Wednesday, 28 August 2013

unblock-us and DynDNS

My new ISP (Vodafone) provided me a new router (a Huawei HG658c) with their own firmware on it.  They also don't guarantee me a static IP address.  Unblockus says you can handle this with a DynDNS account.

 However, my router does not seem to be able to correctly update DynDNS, and even if it did I'm not entirely convinced that these magical "IP update" packets would get picked up by the good folks at Unblockus.  I've solved the DynDNS issue by installing and configuring ddclient, but Unblockus explicitly don't update your IP address when done by software DynDNS clients.

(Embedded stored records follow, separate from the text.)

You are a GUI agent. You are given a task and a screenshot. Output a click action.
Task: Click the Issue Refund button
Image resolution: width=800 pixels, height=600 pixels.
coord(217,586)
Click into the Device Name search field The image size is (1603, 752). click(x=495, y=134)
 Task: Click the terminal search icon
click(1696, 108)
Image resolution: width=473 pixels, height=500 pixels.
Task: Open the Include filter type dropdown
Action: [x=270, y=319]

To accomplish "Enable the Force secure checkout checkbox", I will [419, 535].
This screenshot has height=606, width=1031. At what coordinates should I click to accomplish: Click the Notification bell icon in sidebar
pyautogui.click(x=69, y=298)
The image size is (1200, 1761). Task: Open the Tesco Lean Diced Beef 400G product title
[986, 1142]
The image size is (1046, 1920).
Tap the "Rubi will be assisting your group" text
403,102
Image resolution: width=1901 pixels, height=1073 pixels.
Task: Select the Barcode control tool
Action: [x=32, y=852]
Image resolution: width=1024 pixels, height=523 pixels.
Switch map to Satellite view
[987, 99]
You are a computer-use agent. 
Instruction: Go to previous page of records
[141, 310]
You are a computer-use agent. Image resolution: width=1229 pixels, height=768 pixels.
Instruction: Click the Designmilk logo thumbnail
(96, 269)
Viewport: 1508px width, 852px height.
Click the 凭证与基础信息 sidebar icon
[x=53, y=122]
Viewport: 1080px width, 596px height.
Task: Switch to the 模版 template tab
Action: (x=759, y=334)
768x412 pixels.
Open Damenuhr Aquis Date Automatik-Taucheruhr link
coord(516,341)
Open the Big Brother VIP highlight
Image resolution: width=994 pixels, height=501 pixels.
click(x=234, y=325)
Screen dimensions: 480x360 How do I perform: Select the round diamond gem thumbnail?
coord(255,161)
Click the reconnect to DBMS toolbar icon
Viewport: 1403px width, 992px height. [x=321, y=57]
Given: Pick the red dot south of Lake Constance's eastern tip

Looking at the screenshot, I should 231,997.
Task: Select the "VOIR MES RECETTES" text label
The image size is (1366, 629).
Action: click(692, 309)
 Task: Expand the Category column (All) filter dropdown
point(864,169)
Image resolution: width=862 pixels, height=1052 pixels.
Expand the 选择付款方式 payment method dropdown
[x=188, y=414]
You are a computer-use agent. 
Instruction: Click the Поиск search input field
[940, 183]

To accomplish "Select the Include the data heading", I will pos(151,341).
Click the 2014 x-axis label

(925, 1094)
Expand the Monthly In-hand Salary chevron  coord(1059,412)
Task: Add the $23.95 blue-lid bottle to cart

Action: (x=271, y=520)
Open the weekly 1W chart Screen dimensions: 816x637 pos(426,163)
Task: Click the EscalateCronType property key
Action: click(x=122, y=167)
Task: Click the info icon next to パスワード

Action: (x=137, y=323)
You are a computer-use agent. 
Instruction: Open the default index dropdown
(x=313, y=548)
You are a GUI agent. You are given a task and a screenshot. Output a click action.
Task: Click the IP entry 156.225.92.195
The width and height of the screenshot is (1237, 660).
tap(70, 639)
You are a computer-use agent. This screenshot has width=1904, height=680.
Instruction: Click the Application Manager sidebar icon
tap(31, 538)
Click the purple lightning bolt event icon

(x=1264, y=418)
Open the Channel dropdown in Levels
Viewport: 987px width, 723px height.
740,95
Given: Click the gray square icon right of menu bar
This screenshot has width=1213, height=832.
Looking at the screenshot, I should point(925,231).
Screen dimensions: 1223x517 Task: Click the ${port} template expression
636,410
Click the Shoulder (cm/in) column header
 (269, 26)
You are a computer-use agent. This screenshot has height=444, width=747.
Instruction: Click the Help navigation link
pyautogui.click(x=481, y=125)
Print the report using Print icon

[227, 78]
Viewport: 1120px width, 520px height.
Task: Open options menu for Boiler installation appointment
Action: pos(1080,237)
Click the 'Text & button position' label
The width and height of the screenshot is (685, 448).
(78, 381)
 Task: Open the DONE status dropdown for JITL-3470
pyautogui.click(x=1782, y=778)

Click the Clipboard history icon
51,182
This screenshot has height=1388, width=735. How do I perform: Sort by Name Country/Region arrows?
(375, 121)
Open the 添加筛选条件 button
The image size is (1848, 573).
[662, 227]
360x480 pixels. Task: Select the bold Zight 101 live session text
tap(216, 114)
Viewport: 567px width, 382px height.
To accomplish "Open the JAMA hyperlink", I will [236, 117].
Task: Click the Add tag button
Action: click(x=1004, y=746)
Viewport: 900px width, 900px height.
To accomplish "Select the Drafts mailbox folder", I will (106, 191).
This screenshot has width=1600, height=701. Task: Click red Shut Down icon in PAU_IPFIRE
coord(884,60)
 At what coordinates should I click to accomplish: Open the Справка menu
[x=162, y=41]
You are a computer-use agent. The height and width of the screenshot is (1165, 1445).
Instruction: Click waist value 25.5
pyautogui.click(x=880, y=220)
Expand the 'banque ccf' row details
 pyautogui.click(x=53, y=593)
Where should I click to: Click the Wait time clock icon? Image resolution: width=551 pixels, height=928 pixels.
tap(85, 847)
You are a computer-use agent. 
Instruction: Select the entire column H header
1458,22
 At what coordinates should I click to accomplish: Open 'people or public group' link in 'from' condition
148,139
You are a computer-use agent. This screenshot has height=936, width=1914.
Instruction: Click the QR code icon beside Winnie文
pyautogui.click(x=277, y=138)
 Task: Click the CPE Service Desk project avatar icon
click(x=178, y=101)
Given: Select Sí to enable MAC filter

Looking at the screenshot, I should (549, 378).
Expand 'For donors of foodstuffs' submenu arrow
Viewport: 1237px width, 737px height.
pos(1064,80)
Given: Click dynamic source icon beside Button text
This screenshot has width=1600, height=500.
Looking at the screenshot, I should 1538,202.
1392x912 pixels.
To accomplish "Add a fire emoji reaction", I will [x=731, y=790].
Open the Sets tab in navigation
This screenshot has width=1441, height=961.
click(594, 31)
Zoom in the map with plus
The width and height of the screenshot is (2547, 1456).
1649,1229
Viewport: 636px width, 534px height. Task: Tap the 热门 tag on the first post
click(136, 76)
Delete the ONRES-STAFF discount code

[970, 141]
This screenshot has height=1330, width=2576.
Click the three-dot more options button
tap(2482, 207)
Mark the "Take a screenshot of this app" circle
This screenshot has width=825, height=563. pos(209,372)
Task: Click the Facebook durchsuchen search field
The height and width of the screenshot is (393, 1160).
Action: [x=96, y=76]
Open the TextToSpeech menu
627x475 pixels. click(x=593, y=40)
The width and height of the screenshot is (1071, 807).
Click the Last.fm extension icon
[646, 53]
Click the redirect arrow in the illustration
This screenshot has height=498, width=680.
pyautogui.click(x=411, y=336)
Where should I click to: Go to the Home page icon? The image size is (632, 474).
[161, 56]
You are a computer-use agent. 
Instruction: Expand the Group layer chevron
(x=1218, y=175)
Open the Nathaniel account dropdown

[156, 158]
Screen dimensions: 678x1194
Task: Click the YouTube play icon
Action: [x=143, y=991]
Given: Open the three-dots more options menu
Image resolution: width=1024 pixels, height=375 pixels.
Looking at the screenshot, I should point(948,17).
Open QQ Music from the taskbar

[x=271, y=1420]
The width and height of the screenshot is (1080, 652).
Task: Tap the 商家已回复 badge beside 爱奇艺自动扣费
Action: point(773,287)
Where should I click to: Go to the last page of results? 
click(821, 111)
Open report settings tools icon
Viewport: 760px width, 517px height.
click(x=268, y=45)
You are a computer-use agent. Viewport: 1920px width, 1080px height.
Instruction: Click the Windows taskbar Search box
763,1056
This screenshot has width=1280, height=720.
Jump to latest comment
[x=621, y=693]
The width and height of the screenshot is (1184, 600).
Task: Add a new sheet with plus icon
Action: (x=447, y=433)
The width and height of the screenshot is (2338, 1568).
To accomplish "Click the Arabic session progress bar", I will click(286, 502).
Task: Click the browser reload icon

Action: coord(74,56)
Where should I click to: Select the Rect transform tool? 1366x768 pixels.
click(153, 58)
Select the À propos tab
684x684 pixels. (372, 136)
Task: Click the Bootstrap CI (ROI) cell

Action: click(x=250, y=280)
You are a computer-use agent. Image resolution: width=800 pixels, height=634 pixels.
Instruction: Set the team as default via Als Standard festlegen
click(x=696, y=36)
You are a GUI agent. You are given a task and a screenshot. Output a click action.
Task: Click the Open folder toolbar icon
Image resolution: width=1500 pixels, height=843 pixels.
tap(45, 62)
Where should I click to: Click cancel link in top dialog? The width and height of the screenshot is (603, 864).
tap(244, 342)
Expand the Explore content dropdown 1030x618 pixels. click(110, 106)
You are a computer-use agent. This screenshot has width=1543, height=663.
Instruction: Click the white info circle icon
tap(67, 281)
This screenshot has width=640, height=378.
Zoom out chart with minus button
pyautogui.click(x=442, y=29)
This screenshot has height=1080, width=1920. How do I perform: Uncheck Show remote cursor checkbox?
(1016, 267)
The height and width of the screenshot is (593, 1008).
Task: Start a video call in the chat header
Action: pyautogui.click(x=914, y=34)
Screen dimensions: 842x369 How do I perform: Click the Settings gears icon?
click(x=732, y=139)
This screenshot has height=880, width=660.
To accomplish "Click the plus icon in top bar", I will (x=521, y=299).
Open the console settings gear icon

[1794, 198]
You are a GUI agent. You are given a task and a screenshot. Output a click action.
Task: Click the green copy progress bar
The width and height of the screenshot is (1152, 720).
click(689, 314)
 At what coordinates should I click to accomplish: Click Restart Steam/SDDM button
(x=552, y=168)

With a little bit of googling around and finding some decent partial solutions, I've devised what seems to be a pretty straight-forward shell-scripting mechanism that will keep track of your public IP address (it does assume you have only one public IP address) and if it changes will log you back in at unblock-us.com.  This script is also cron-able, should you so desire.  It should work on any Unix (Linux, OSX) with wget installed.

Also, this can entirely avoid a DynDNS account if all the more you want it for is to update Unblockus.  If you don't have a Linux machine, let me suggest getting a RaspberryPi and sticking that onto your network!

#!/bin/bash

usage() {
  echo "usage: $(basename $0) -u unblock-us_userid -p unblock-us_password"
  exit 1
}

unblock_user=""
unblock_pass=""
while getopts "u:p:" name; do
 case $name in
      u) unblock_user="$OPTARG" ;;
      p) unblock_pass="$OPTARG" ;;
 esac
done

if [ -z "$unblock_user" -o -z "$unblock_pass" ]; then
  usage
fi

lastIP_file=lastip.public
log_file=updater.log
ipechoURL="http://ipecho.net/plain"
unblockURL="https://api.unblock-us.com/login?${unblock_user}:${unblock_pass}"

cd $(dirname $0)

echo "Updating at $(date)" >> $log_file

if [ ! -f $lastIP_file ]; then
  touch $lastIP_file
fi
lastIP=$(cat $lastIP_file)
if [ -z "$lastIP" ]; then
  lastIP=0.0.0.0
fi

currentIP=$(wget -qO- $ipechoURL)
if [ ! -z "$currentIP" ]; then
  ping -q -c 1 $currentIP >/dev/null 2>&1
  if [ $? -ne 0 ]; then
    echo "ping of currentIP=[${currentIP}] obtained from $ipechoURL was unsuccessful" >> $log_file
    exit 1
  fi
else
  echo "Empty IP address from $ipechoURL" >> $log_file
  exit 1
fi

if [ "$lastIP" != "$currentIP" ]; then
  echo "IP has changed from $lastIP to $currentIP" >> $log_file
  echo $currentIP > $lastIP_file
  rm -f unblock.out
  wget -qO- $unblockURL > unblock.out
  if [ ! -f unblock.out -o "$(cat unblock.out)" != "active" ]; then
    echo "Output from $unblockURL is not as expected, may not be logged in. Content follows:" >> $log_file
    cat unblock.out >> $log_file
    exit 1
  fi 
else
  echo "IP unchanged" >> $log_file
fi

2 comments:

  1. Complete newbie question probably but I've copied and pasted your script into the OS X (10.10.3) Script Editor but when I hit play it reports a syntax error at the first }

    What am I doing wrong?

    ReplyDelete
  2. You can't use Bash scripts in OSX Kieran Hogan.